Researchers have, therefore, experimented with the delivery of smaller gene segments that offer a partial improvement in functionality. Studies aiming to correct mutations by inserting mutated exons or restoring the function of the gene by introducing a so-called frame-shift — allowing for the correct ‘reading’ of the gene sequence — are limited by their lack of generalizability. Since the variability of mutations in the dystrophin gene is so rich, each individual correction addresses only a small proportion of patients.

Current studies are focusing on deleting a larger part of the gene, encompassing several exons. As recently reported by Muscular Dystrophy News, one such strategy has resulted in a successful deletion of exons 45-55, restoring the expression of dystrophin. If this method reaches the clinic, it would target 62 percent of all DMD patients.

Optimization of such a system for clinical use employs the CRISPR/Cas9 system, using adeno-associated virus (AVV) delivery that specifically targets skeletal and cardiac muscle. In a mouse model of DMD, intramuscular or intravenous injections restored dystrophin expression and improved muscle pathology and strength. One study successfully used this method to edit the gene in muscle progenitor cells in mice, opening the possibility of targeting cells that can act as a renewable source of muscle cells with a functional dystrophin gene.
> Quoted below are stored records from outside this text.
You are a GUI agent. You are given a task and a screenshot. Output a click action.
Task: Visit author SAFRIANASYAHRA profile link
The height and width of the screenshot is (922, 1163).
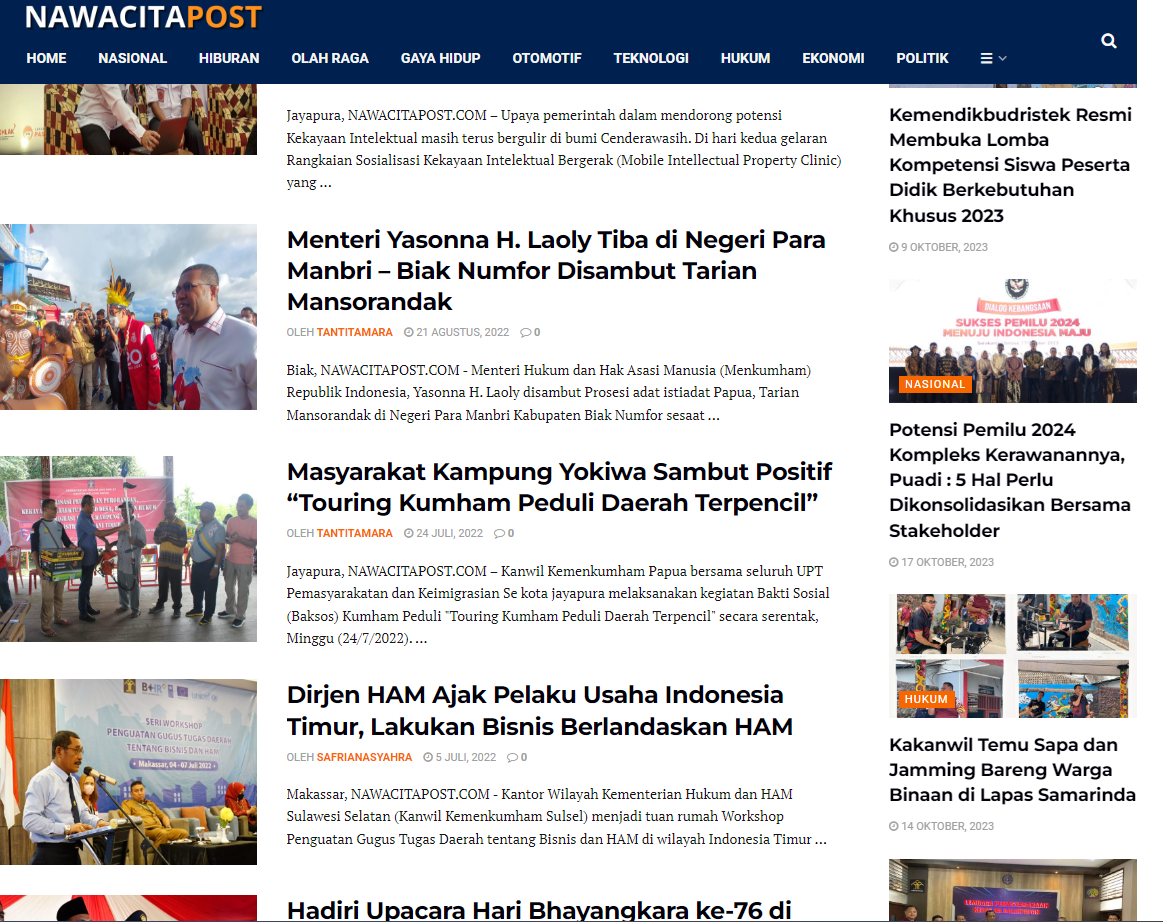[364, 757]
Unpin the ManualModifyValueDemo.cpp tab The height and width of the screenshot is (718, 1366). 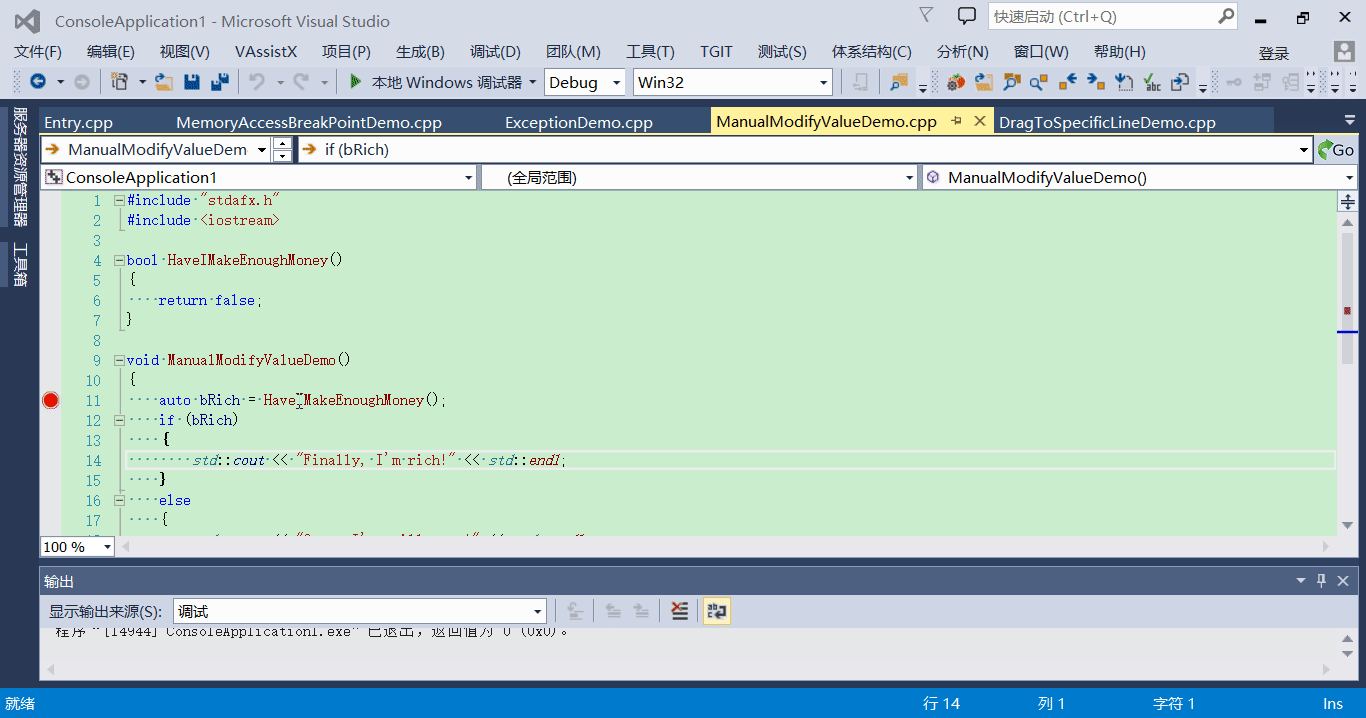pos(957,120)
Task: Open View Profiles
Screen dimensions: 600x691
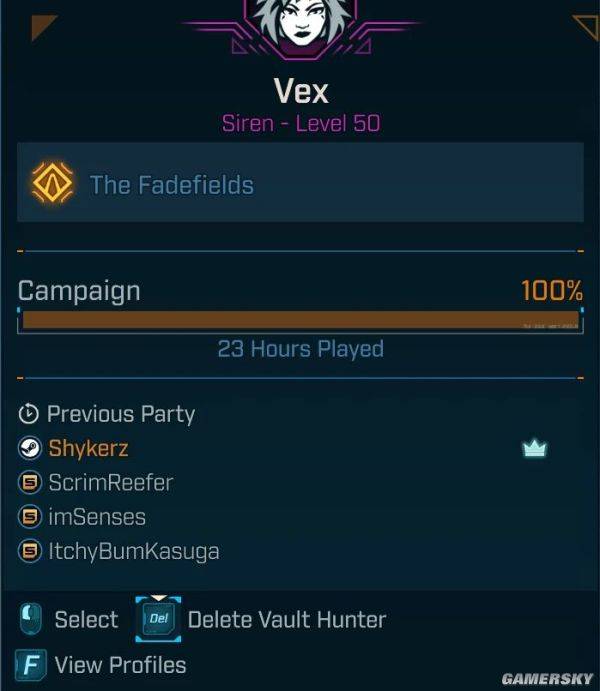Action: [120, 665]
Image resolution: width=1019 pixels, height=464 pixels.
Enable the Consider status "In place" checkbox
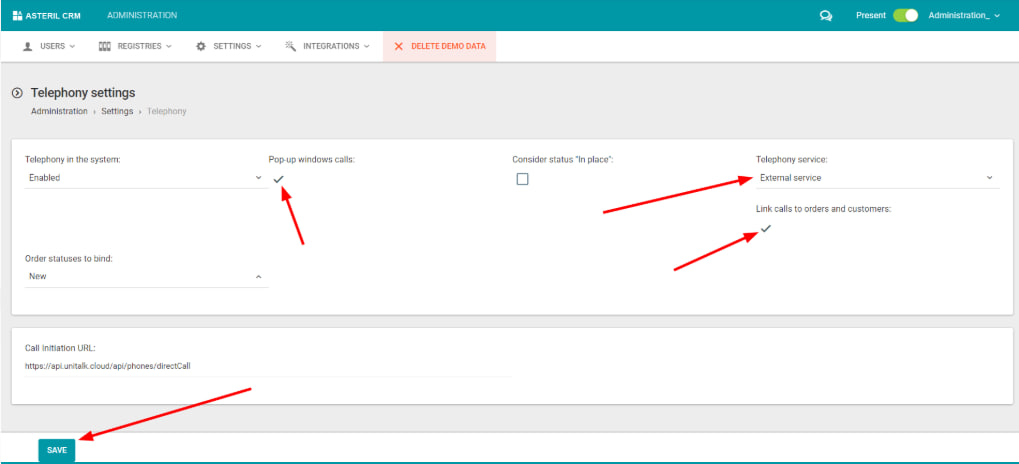[x=522, y=179]
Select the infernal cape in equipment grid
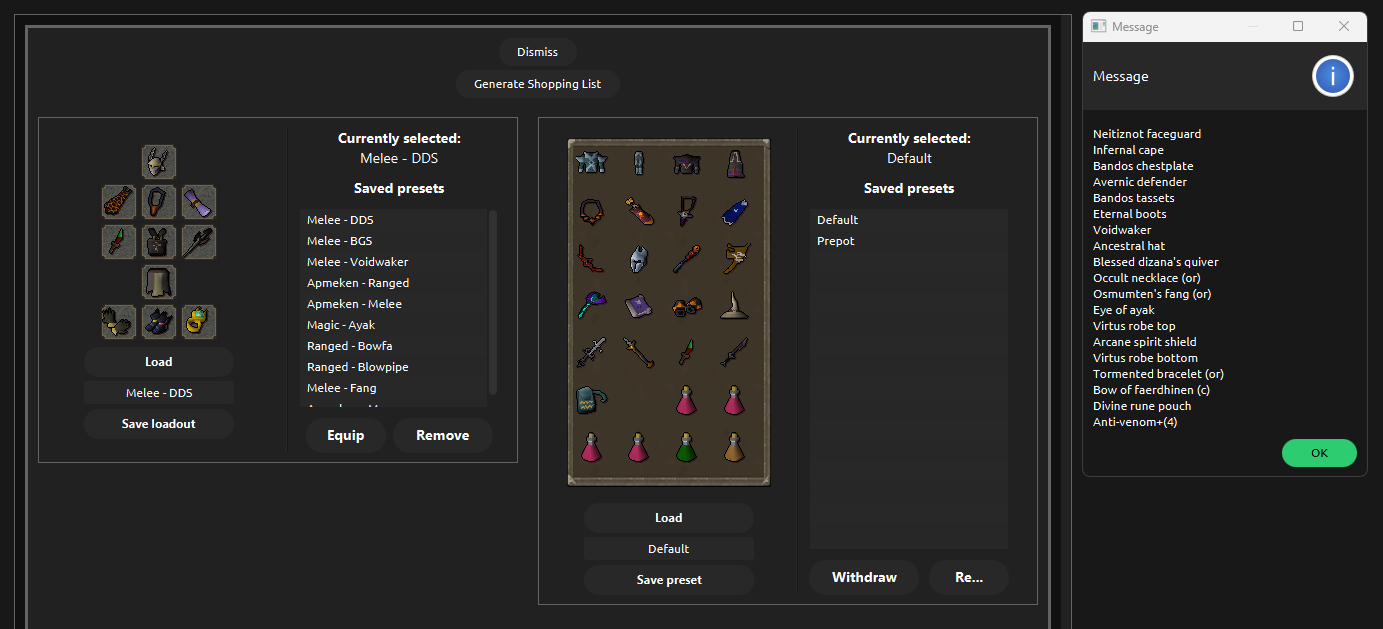The height and width of the screenshot is (629, 1383). pyautogui.click(x=118, y=201)
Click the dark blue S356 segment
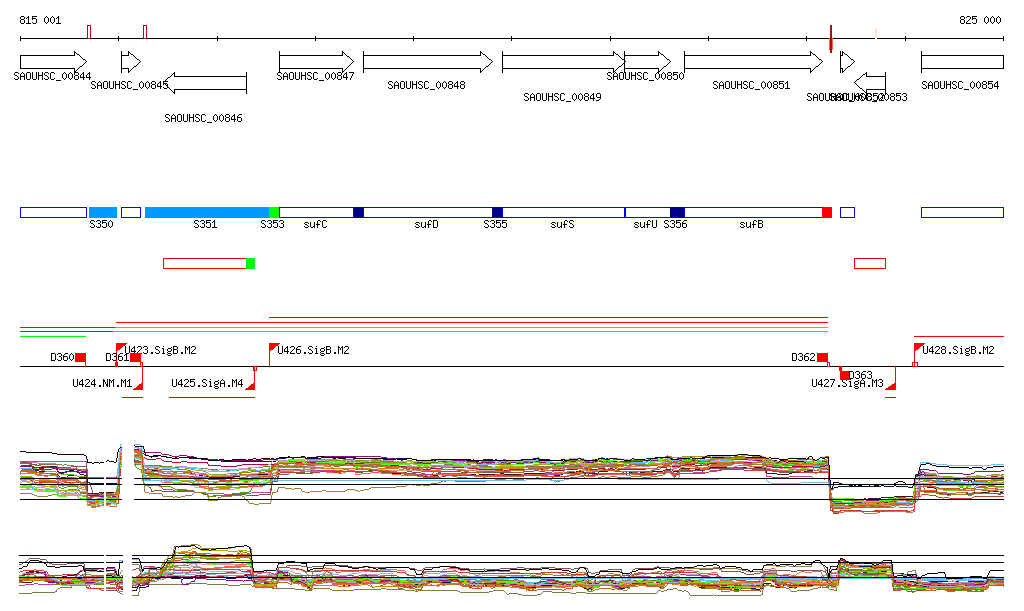Image resolution: width=1024 pixels, height=611 pixels. click(677, 212)
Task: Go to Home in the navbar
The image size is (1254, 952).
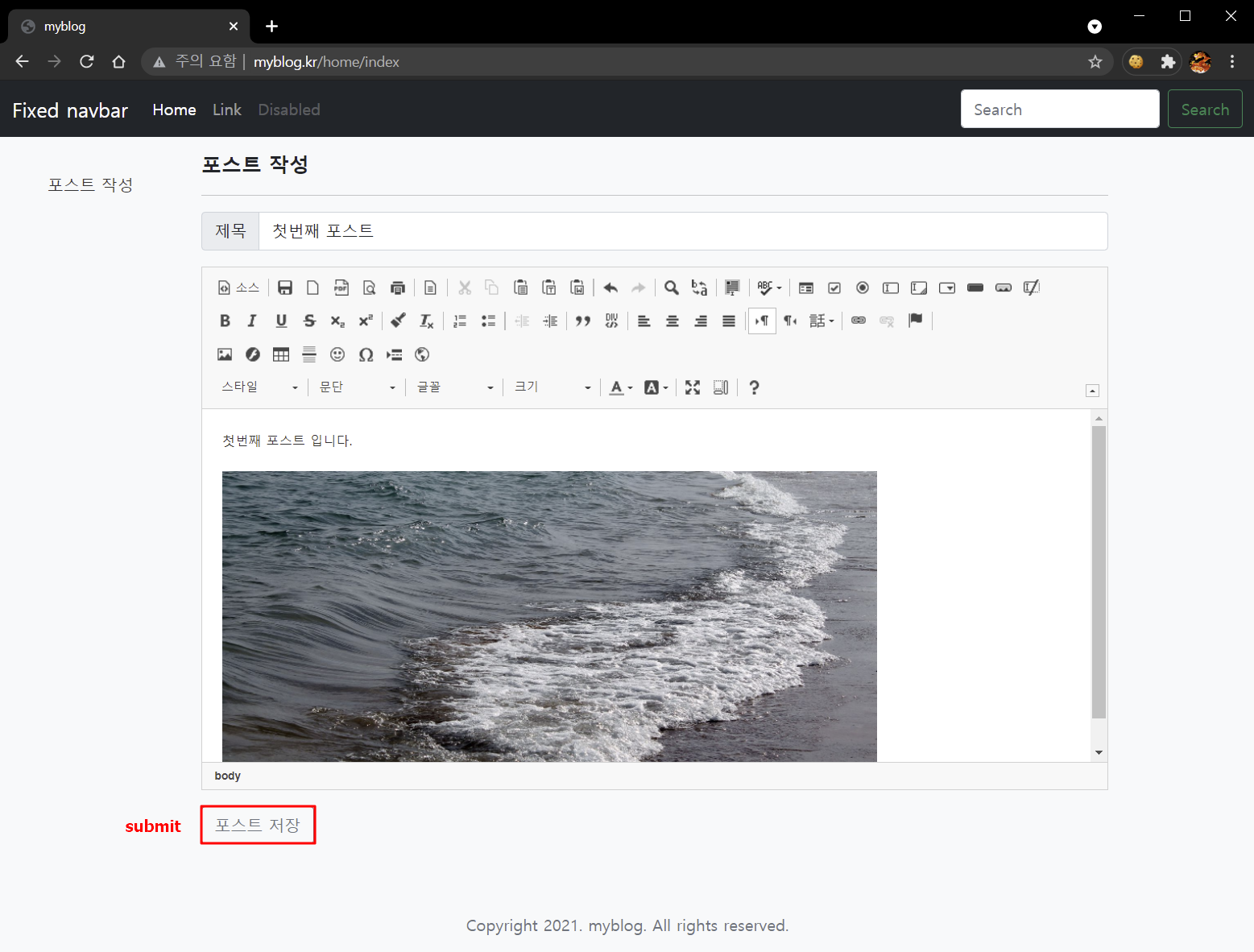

Researchers hope that, in the future, this knowledge might be used to develop methods where patients’ own cells can act as a source of muscle stem cells — possibly by backward reprogramming of adult cells to stem cells. Isolation of patient-derived cells would allow for production of patient-specific stem cells, in which genes can be manipulated before the cells are expanded and engrafted back into the patient.

Before such therapies can be realized, several challenges need to be resolved. These particularly regard patient safety, such as a better understanding of potential off-target effects. Researchers are also still in the dark about how the immune system will respond to genetically altered cells or the presence of gene-editing tools.

The rapid development of new technological approaches, however, are expected to produce increasingly specific and sensitive tools. The authors conclude on an optimistic note for the not-too-distant future introduction of genome-editing techniques as a clinical therapeutic option for muscular dystrophies.